Problem >> Report each line of the data below in which "frame" appears.

Records to use >>

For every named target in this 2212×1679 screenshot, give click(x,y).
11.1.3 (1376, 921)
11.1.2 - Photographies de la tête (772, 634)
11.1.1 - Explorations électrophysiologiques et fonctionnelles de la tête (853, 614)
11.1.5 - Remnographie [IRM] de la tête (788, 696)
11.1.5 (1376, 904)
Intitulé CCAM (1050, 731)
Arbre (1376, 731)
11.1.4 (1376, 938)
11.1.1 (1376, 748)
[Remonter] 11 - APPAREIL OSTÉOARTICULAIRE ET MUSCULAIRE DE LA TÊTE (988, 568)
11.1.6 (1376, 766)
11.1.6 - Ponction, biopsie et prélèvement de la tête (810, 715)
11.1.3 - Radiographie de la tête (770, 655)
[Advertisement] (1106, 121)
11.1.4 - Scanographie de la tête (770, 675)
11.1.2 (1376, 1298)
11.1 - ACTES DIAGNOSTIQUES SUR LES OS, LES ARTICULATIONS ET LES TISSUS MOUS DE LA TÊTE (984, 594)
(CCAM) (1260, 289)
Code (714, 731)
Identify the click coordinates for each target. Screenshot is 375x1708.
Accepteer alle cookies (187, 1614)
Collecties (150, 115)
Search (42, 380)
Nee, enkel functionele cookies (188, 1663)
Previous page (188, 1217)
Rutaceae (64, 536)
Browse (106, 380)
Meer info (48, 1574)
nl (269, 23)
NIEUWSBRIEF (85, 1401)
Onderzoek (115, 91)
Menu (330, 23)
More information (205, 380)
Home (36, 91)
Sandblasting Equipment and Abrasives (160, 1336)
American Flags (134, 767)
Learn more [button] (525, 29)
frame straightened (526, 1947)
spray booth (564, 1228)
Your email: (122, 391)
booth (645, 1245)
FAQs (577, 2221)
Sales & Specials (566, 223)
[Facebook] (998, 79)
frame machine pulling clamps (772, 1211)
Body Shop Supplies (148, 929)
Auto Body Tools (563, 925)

Final answer >>
frame straightened (526, 1947)
frame machine pulling clamps (772, 1211)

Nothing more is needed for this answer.